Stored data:

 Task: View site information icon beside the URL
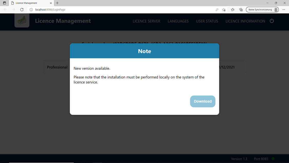coord(31,10)
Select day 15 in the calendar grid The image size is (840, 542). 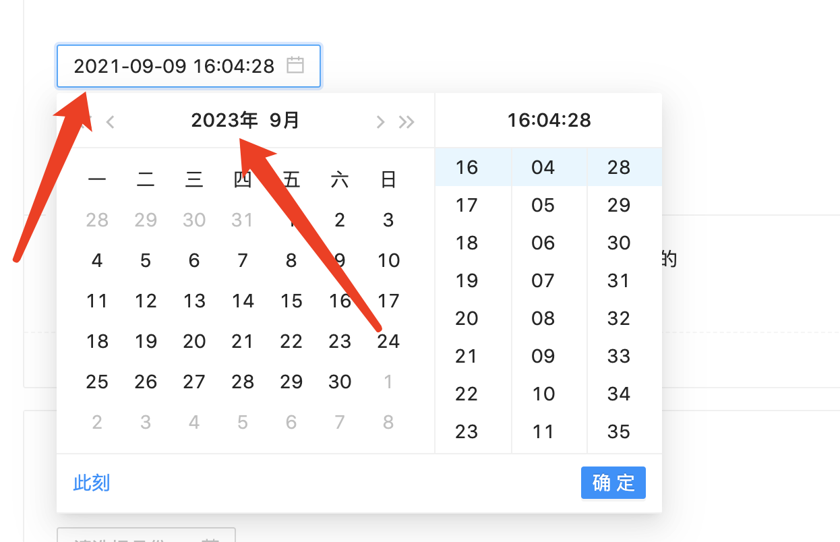click(291, 301)
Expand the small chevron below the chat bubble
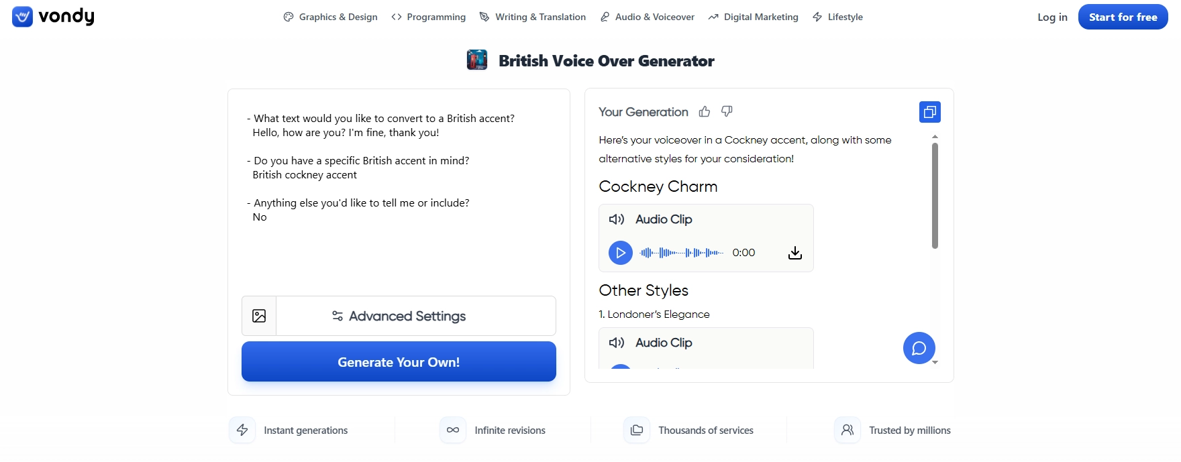1181x462 pixels. tap(934, 363)
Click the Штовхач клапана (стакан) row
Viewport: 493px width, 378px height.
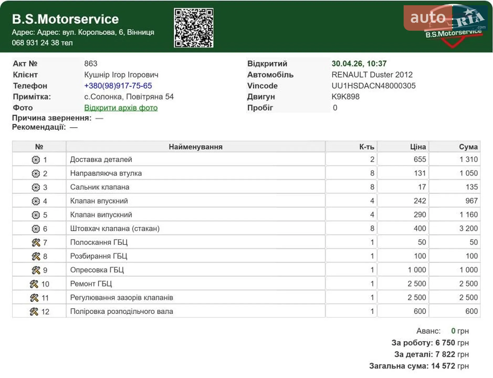pyautogui.click(x=246, y=229)
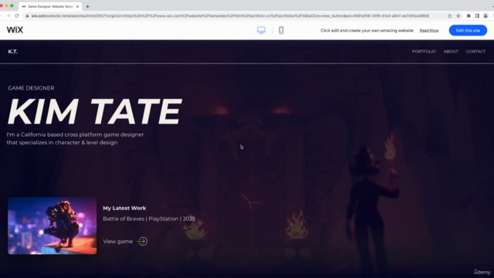Bookmark this page with star icon

pos(458,15)
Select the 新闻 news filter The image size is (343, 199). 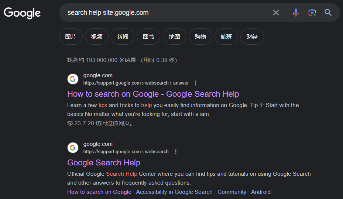[x=122, y=37]
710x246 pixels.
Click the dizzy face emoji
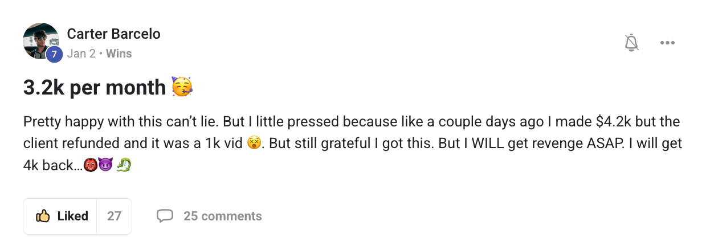(254, 144)
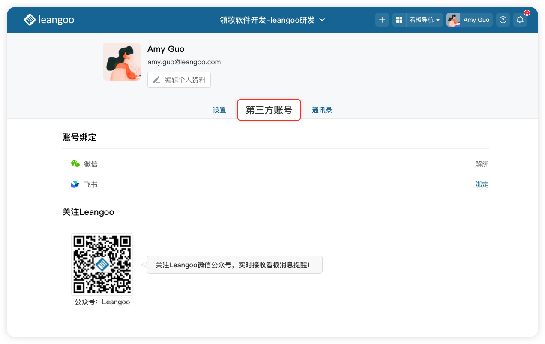The width and height of the screenshot is (545, 344).
Task: Click the Leangoo WeChat QR code
Action: pyautogui.click(x=102, y=264)
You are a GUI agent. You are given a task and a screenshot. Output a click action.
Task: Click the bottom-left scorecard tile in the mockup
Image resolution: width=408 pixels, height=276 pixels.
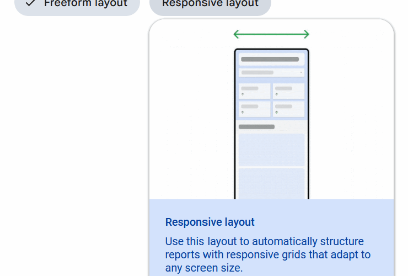[254, 109]
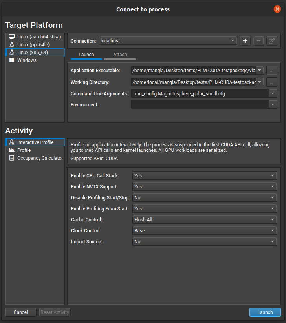Choose the Windows target platform
This screenshot has height=323, width=286.
pos(27,60)
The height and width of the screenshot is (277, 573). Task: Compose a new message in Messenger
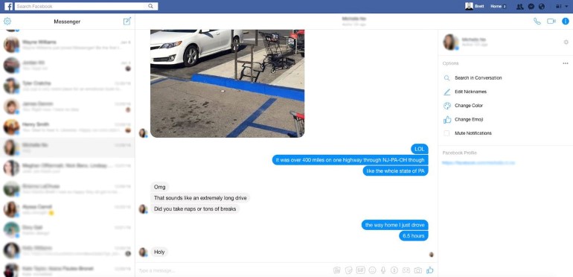click(127, 21)
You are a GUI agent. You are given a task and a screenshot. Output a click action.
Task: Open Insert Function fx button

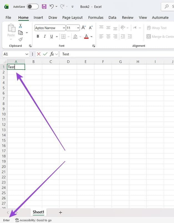click(x=52, y=54)
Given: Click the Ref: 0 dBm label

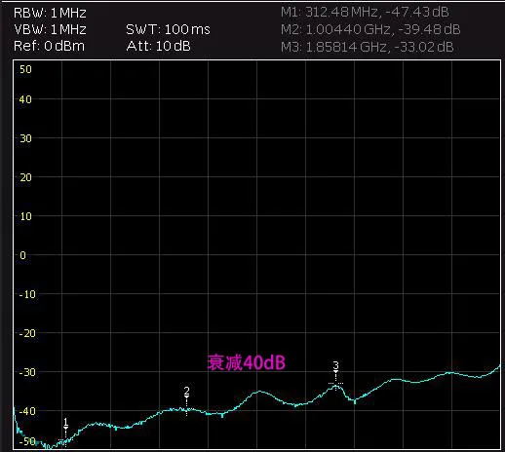Looking at the screenshot, I should coord(49,46).
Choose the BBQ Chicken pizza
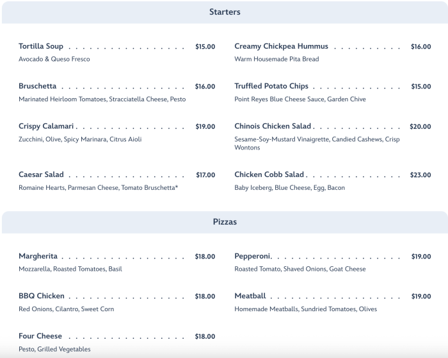This screenshot has width=448, height=358. pyautogui.click(x=42, y=296)
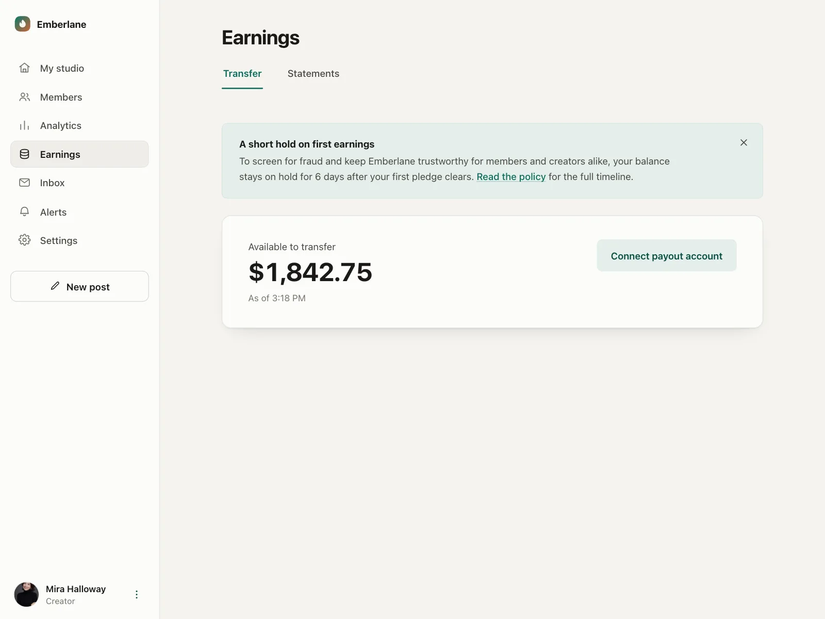Select the Transfer tab
Image resolution: width=825 pixels, height=619 pixels.
tap(242, 74)
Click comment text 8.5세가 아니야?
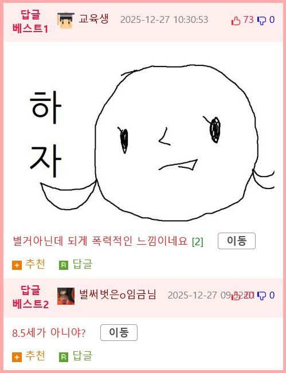This screenshot has width=286, height=373. point(49,332)
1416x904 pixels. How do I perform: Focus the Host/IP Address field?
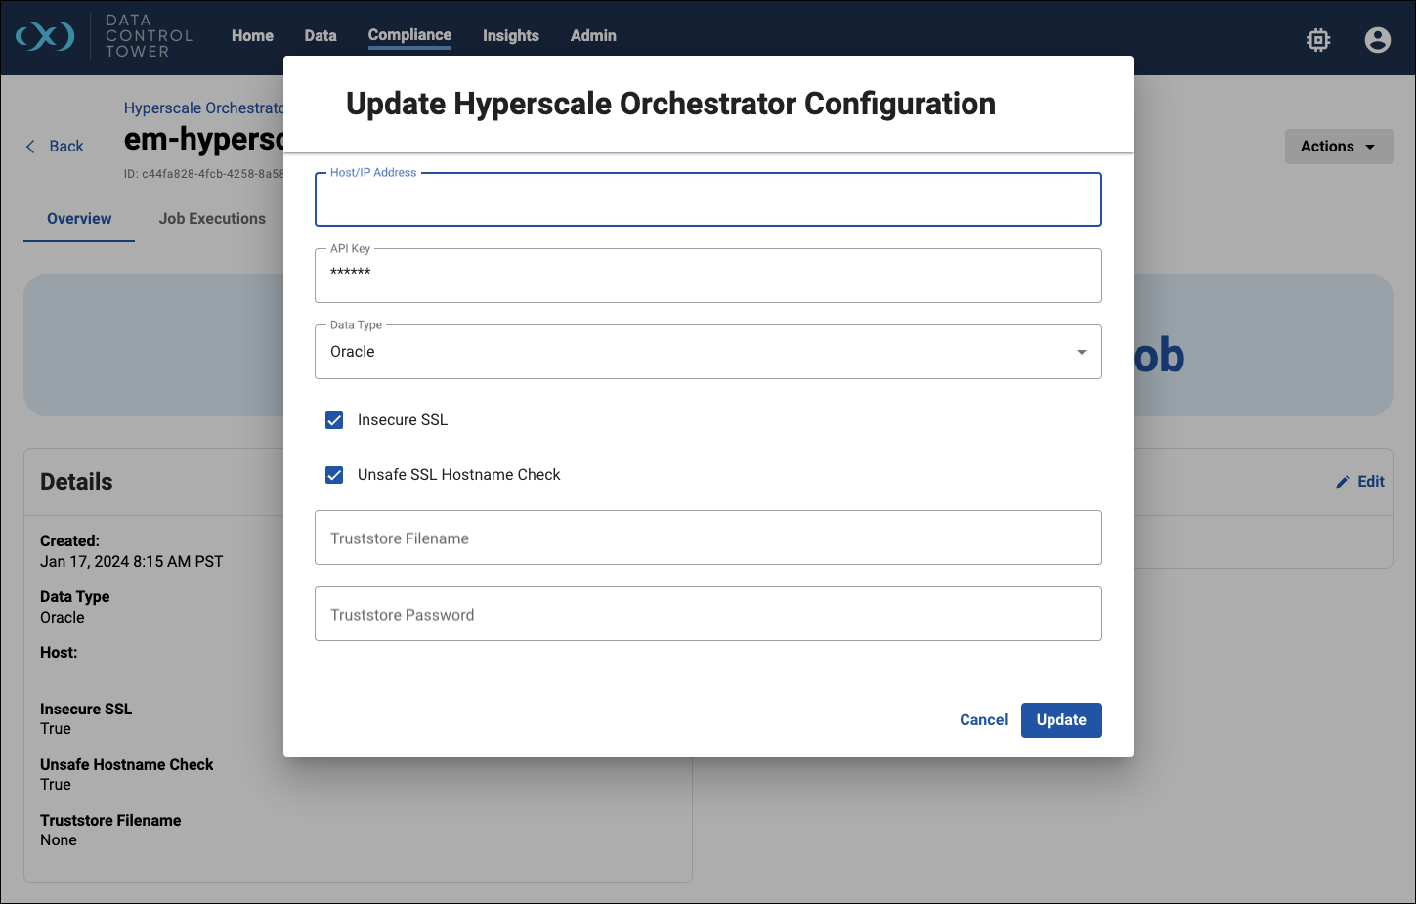708,200

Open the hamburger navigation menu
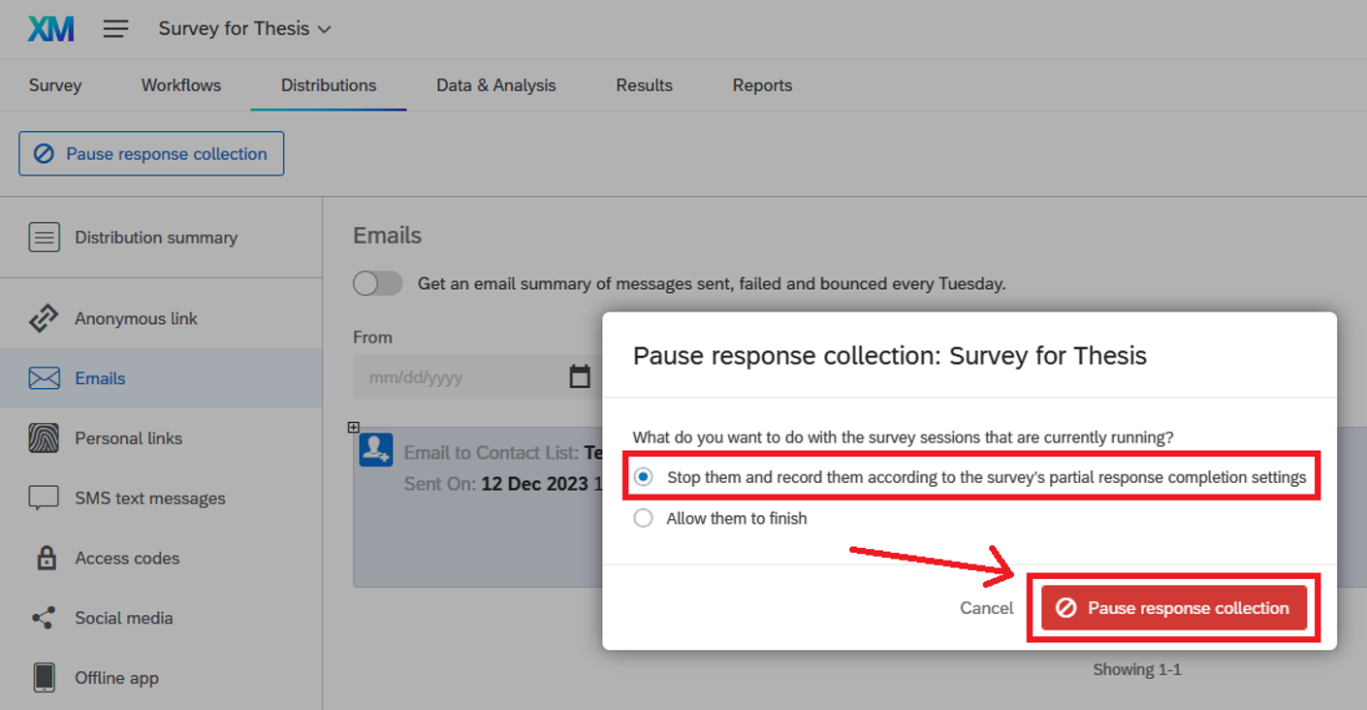115,29
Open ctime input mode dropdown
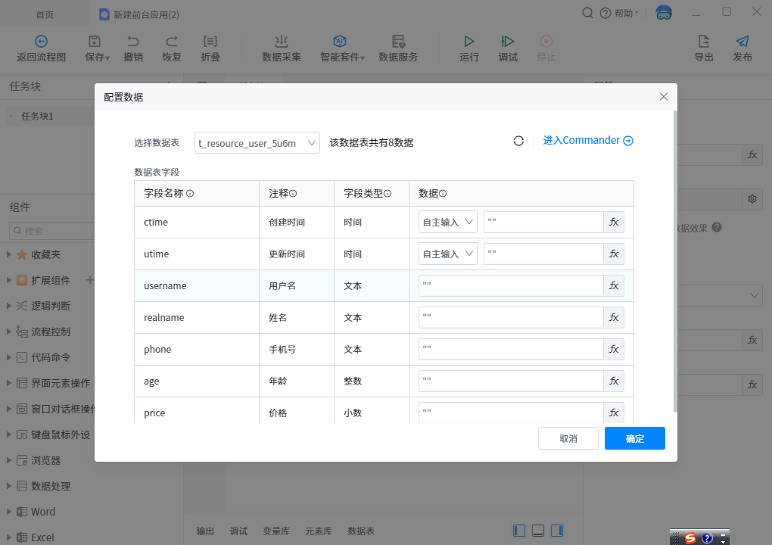 [448, 223]
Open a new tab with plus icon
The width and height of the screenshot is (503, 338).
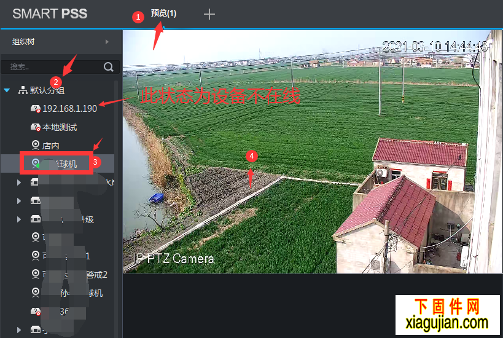[x=209, y=14]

What you need to do:
Please reproduce, word for word, only the lines from the line that holds "The width and height of the screenshot is (503, 338)." through the final line of the entries above, omitting any pictures.

Answer to this problem:
The width and height of the screenshot is (503, 338).
[x=209, y=14]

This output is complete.